### Extracted entries
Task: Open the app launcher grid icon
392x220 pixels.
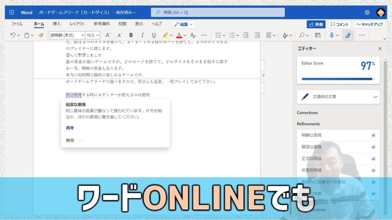Action: pyautogui.click(x=11, y=12)
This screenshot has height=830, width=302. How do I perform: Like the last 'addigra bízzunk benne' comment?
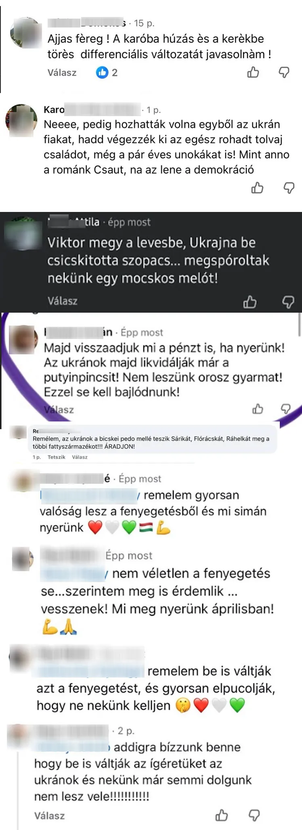(x=222, y=815)
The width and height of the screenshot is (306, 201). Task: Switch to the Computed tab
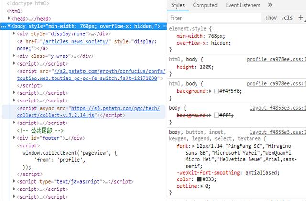[205, 5]
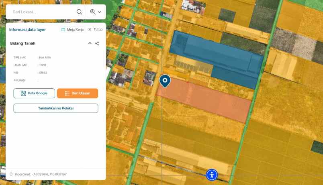Image resolution: width=323 pixels, height=185 pixels.
Task: Open the accessibility widget icon
Action: click(212, 175)
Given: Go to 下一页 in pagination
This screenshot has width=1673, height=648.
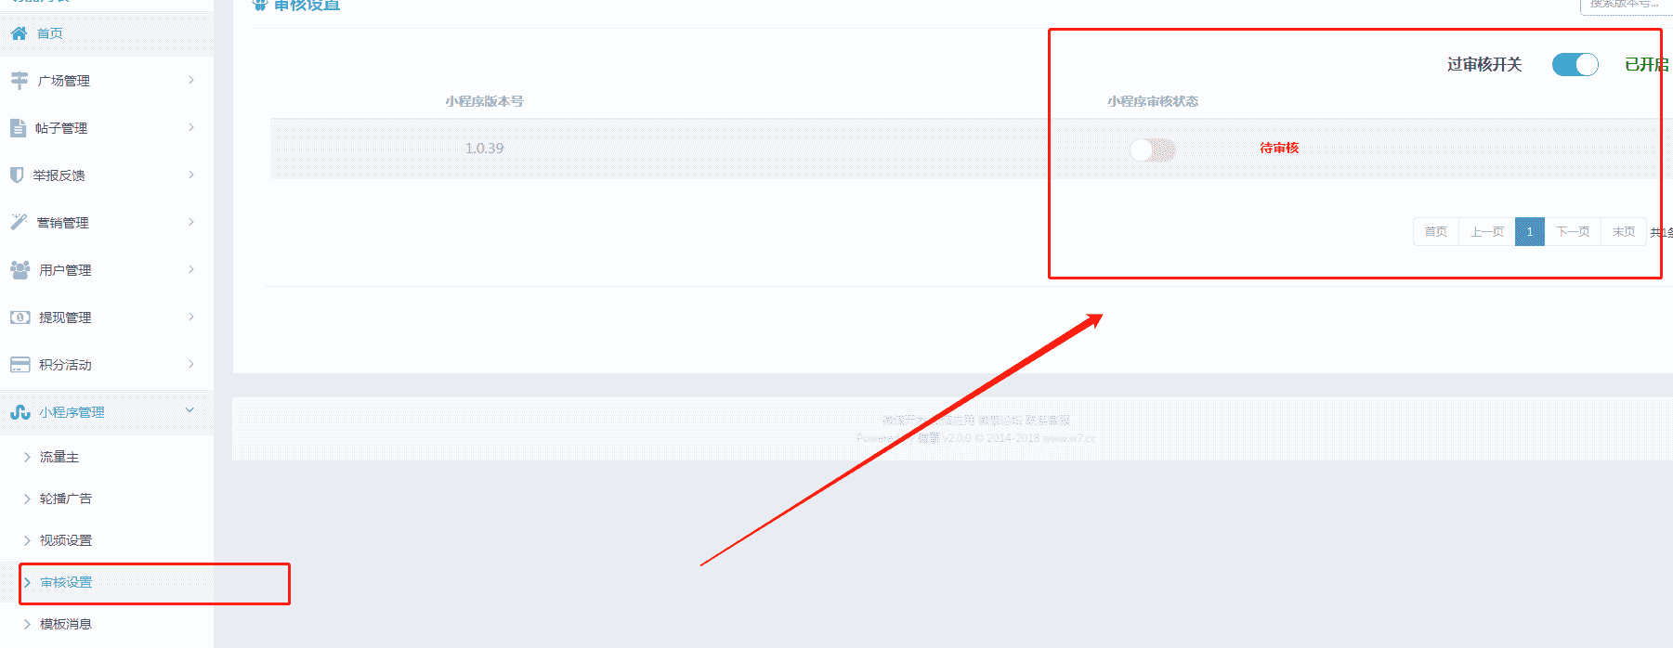Looking at the screenshot, I should pos(1573,231).
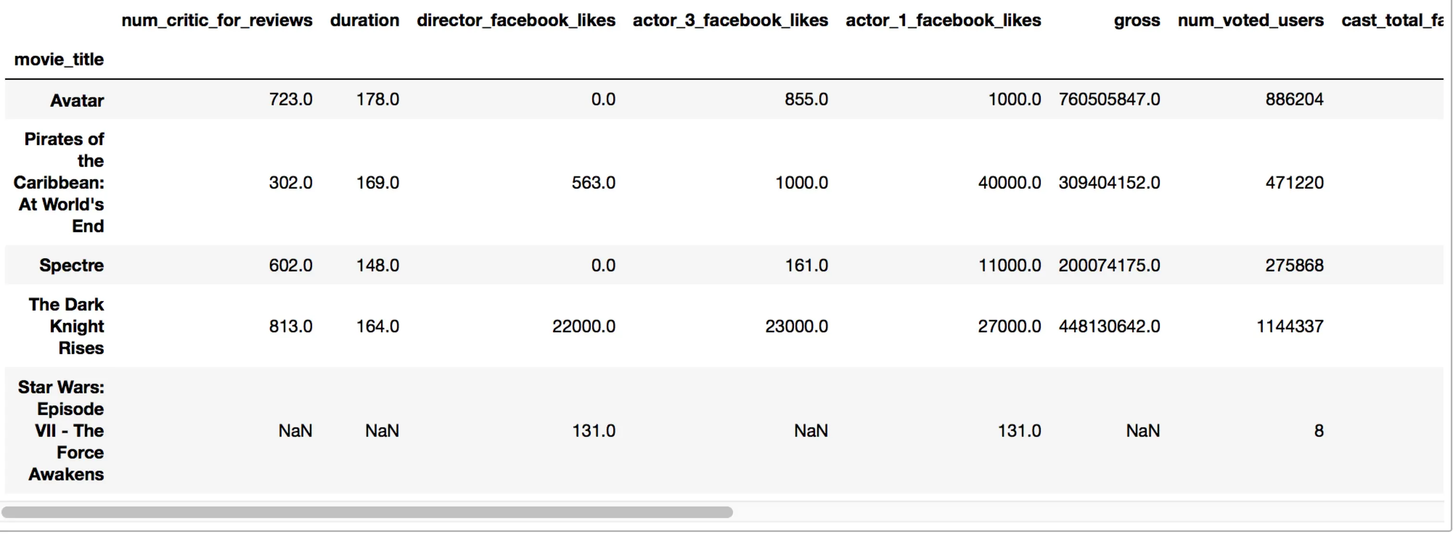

### The problem
Each line of the material is to be output exactly. Images are not part of the expected output.

### Output below
Task: Open the app launcher grid icon
392x220 pixels.
Action: pyautogui.click(x=11, y=12)
This screenshot has height=830, width=302. How do I perform: Like the last 'addigra bízzunk benne' comment?
(x=222, y=815)
The width and height of the screenshot is (306, 201). Task: Switch to the Computed tab
[205, 5]
Image resolution: width=323 pixels, height=185 pixels.
Task: Open the accessibility widget icon
Action: click(212, 175)
Given: Go to 下一页 in pagination
This screenshot has width=1673, height=648.
Looking at the screenshot, I should pos(1573,231).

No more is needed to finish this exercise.